Emotions for and against Manning’s journey through the appellate process in the two murder cases runs high. The inmate’s supporters take heart from his recent victories in the courts. The law enforcement community and those who remembers his victims are angered by the rulings.

Sid Salter

Manning’s sojourn has been anything if not dramatic. In 2013, Manning came perilously close to meeting the executioner as punishment for the 1992 murders of Mississippi State University students Jon Steckler and Tiffany Miller. Manning got an 11th-hour stay of execution on an 8-1 decision by the state’s highest court after issues were raised by Manning’s attorneys challenging the testimony of FBI agents regarding ballistics and hair analysis used to convict him in the Steckler-Miller murders.

At the same time, statements by state Attorney General Jim Hood, District Attorney Forrest Allgood and former Oktibbeha County sheriff Dolph Bryan that Manning’s conviction was based on substantially more evidence than those issues were ignored by the majority of the court.

Or at the very least, the state’s high court had a rather sudden change of heart. That 8-1 state Supreme Court ruling to stay Manning’s schedule 2013 execution came less than two weeks after the same court ruled 5-4 on April 25, 2013, that there was “conclusive, overwhelming evidence of guilt” presented to an Oktibbeha County jury during Manning’s original trial.
It’s been over 20 years since Steckler and Miller were murdered on Dec. 11, 1992. Manning was convicted of murdering the two students in 1994. According to trial transcripts, the young couple was last seen alive in the early morning hours of Dec. 11, 1992, outside of Steckler’s fraternity house near the campus. The couple left the house around 1 a.m. in Miller’s car. At 2:15 a.m., Steckler’s body was discovered in the right hand lane of a county road.

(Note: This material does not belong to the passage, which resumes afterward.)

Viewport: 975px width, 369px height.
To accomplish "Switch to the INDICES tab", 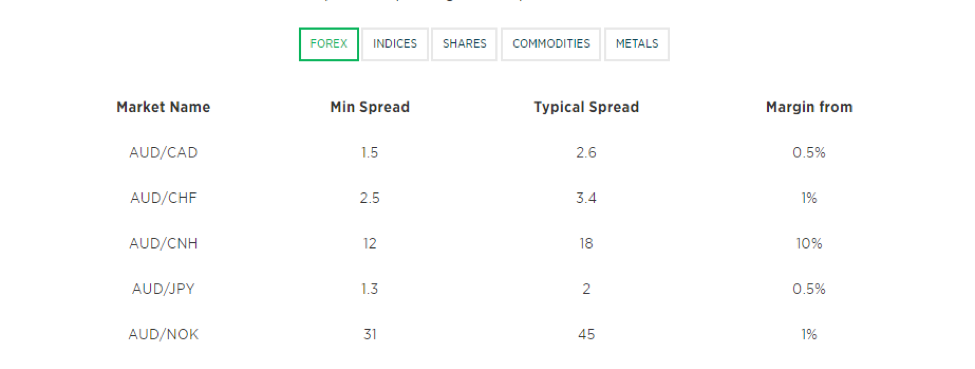I will click(395, 44).
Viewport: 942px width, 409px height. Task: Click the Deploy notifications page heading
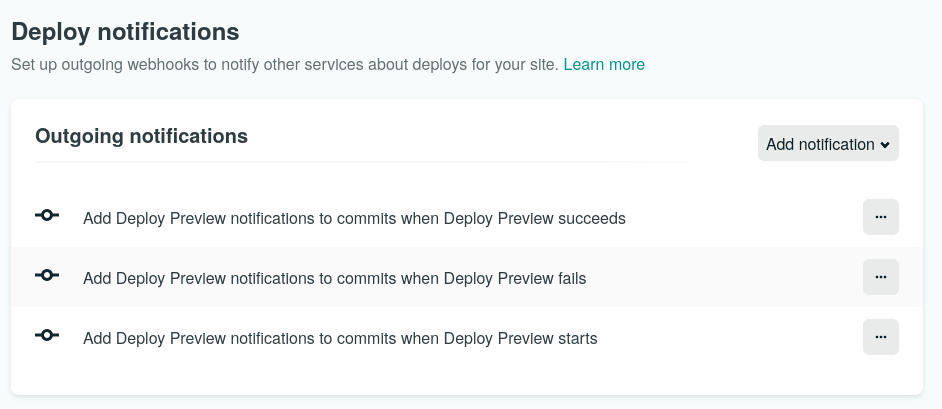125,32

Near his body, authorities found a gold token, three shell casings, and a projectile. Steckler’s injuries were consistent with having been run over by a car at a low speed. Miller’s body was discovered in the nearby woods. She had been shot twice in the face.

Miller’s car was discovered in front of an apartment building nearby. On the pavement near the driver’s side door, coins were found as well as a ring identified as belonging to Miller, all about 100 yards away from Miller’s residence. The damning evidence against Manning was his own attempt to sell certain items belonging to his victims.
In the period between the time Steckler and Miller were killed and when Manning went to trial and was convicted for their murders, he was accused of a second grisly murder. Less than six weeks after the students were killed — on the evening of Jan. 18, 1993 — elderly mother and daughter Emmoline Jimmerson and Alberta Jordan were found dead in their Brooksville Gardens apartment. Police found no signs of forced entry, and the apartment was not ransacked. Both women had been beaten about the head, and their throats were slashed.
Manning appeals in the Steckler-Miller murders remain unresolved. Now, Manning gets a new trial in the Jimmerson-Jordan murders.

Former Starkville police chief David Lindley told The Columbus Dispatch in 2013 his recollections about the murders of the two elderly women: “Lindley said Manning knew the mother and daughter, Emiline Jimmerson and Alberta Jordan, and beat them to death before he slit their throats and took a small sum of money.
“They were very nice women, just sweet little old ladies,” Lindley said. “He beat them to death with a laundry iron and then cut their heads almost off. He slaughtered them for very little money.”

Manning’s criminal record goes back to the mid-1970s, when he was broke into a store in an attempt to steal a motorcycle. “Fly” was six years old at the time.